Task objective:
Exclude pictures; retype the lines below from the line containing "Task: Click the 4.4K likes count" through the end of the records, both ends kept.

Items listed in a dataset:
== Segment start ==
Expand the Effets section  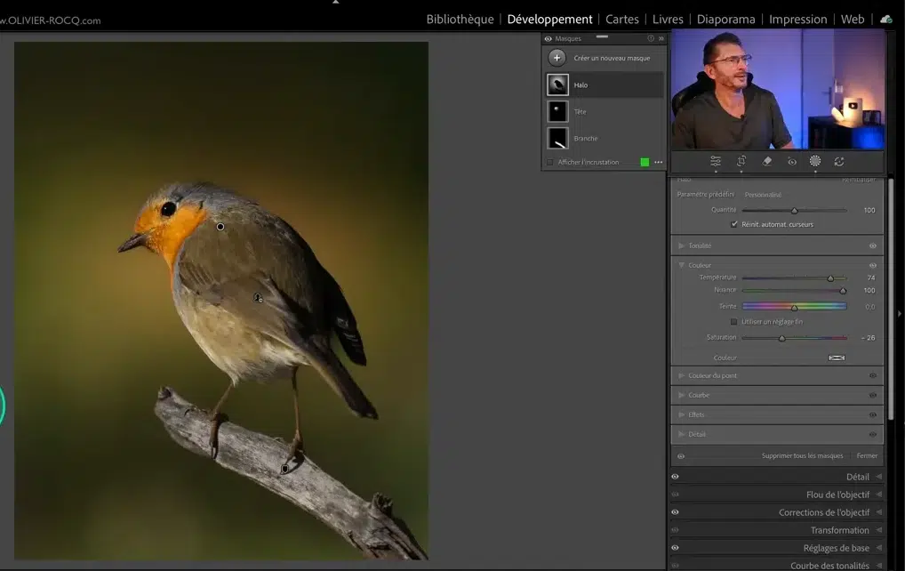[682, 414]
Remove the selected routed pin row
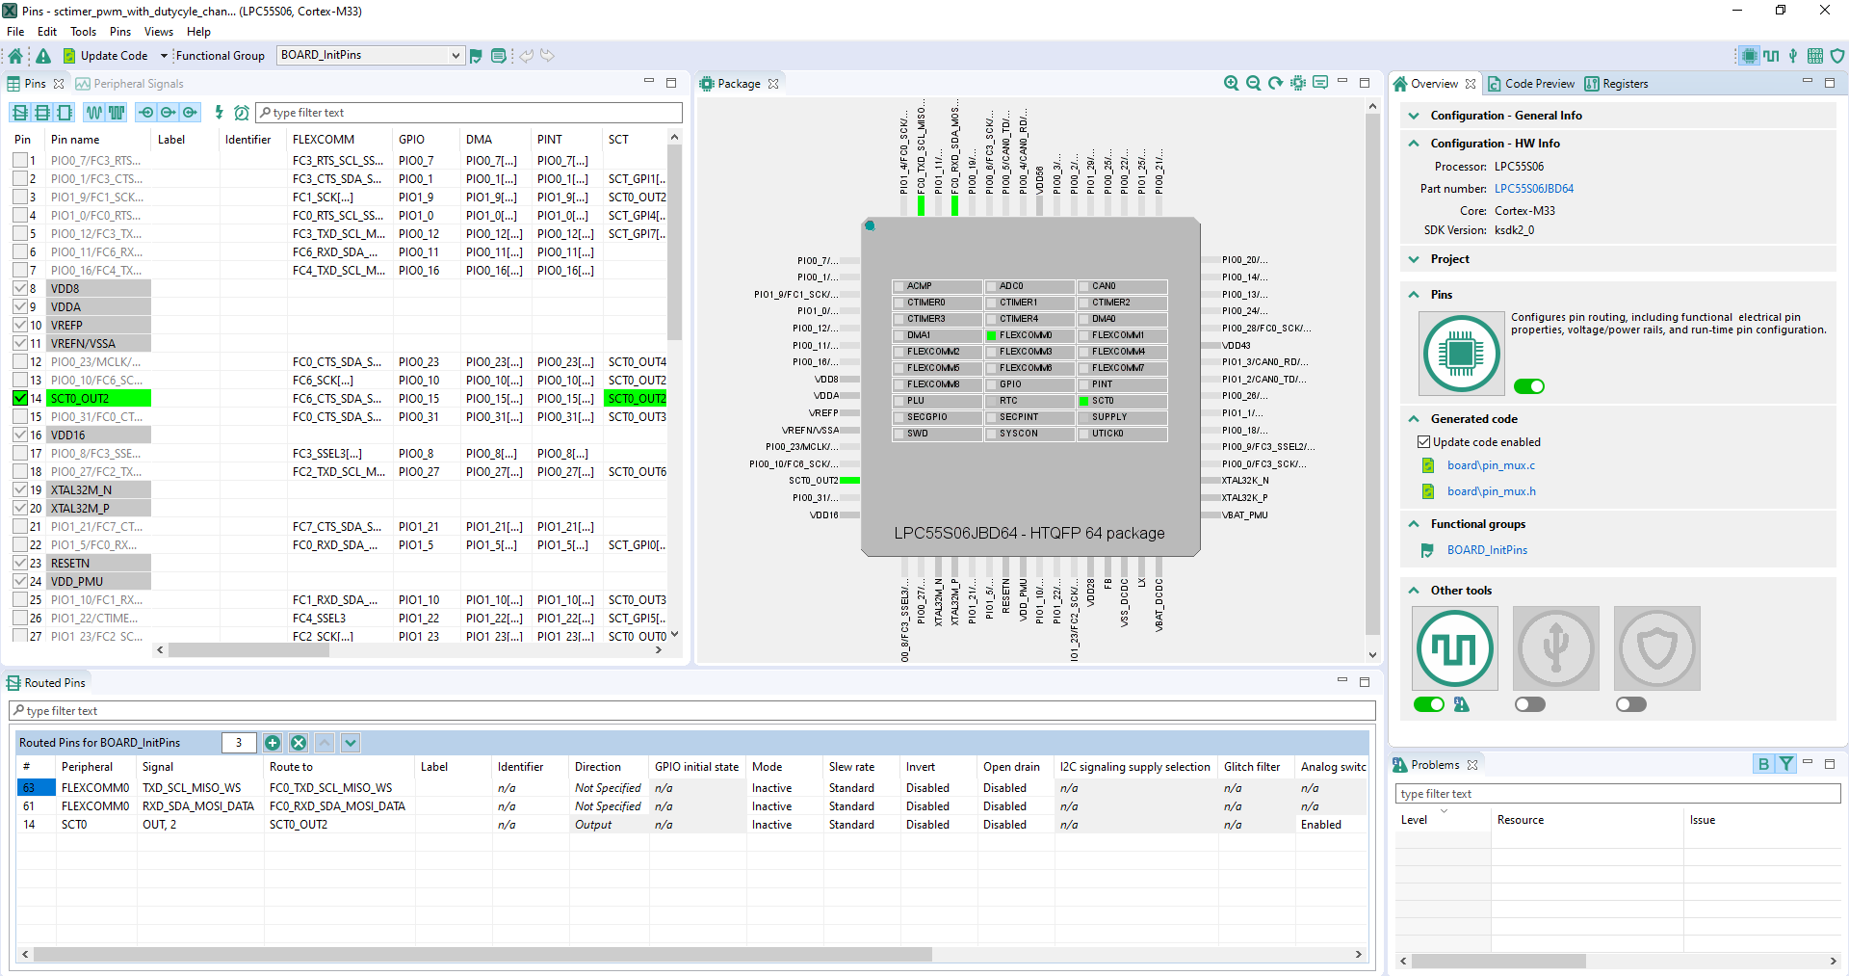Viewport: 1849px width, 976px height. tap(299, 743)
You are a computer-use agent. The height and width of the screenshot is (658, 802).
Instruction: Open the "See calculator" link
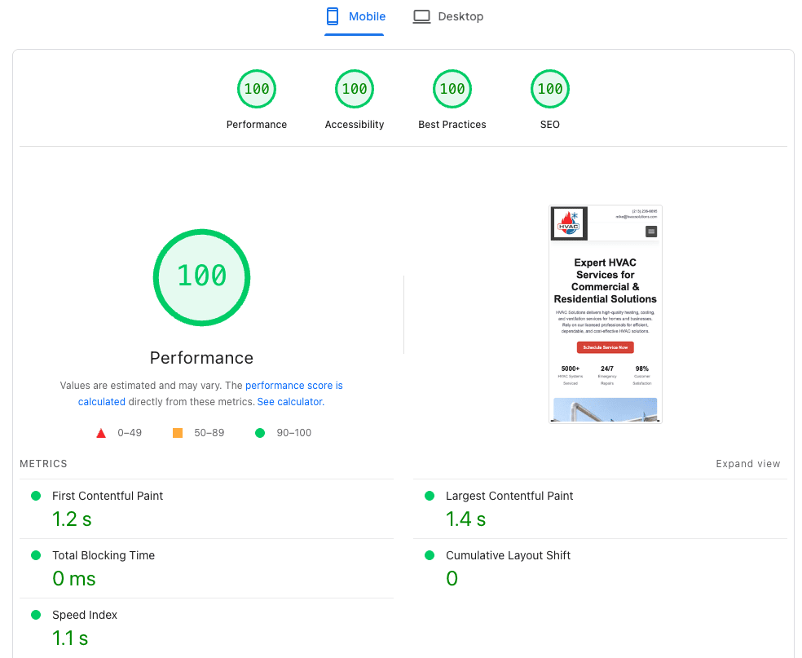[290, 402]
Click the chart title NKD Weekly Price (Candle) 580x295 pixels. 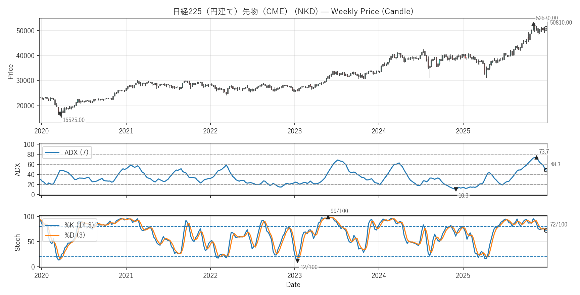(293, 11)
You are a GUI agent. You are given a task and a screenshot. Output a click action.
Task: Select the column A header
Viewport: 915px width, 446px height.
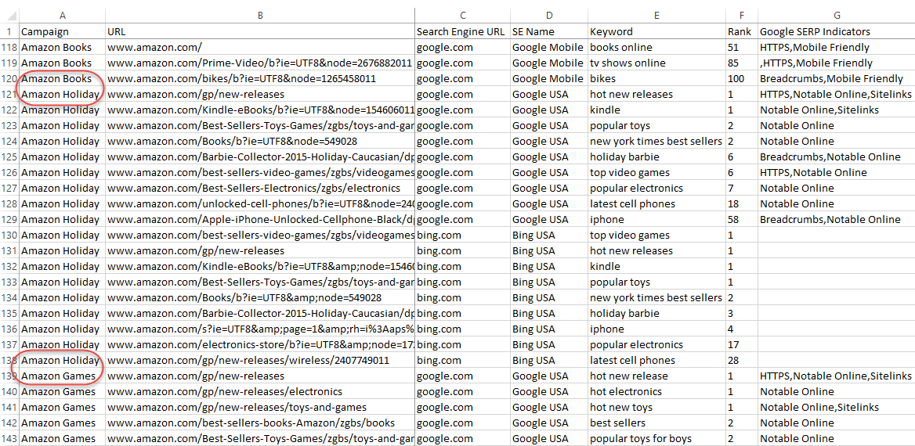(x=62, y=15)
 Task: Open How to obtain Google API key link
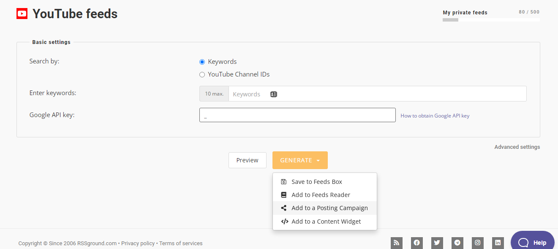point(435,115)
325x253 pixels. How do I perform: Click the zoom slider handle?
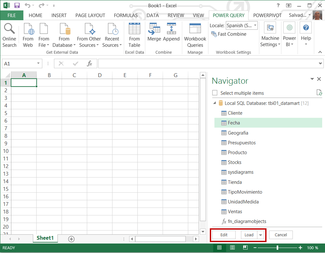click(277, 248)
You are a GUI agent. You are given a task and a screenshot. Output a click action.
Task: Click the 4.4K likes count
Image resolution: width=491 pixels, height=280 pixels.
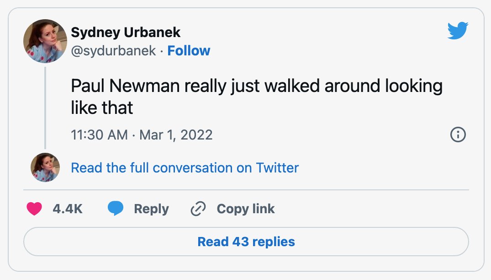67,209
== Segment end ==
Answer section:
Task: Click the 4.4K likes count
Image resolution: width=491 pixels, height=280 pixels.
67,209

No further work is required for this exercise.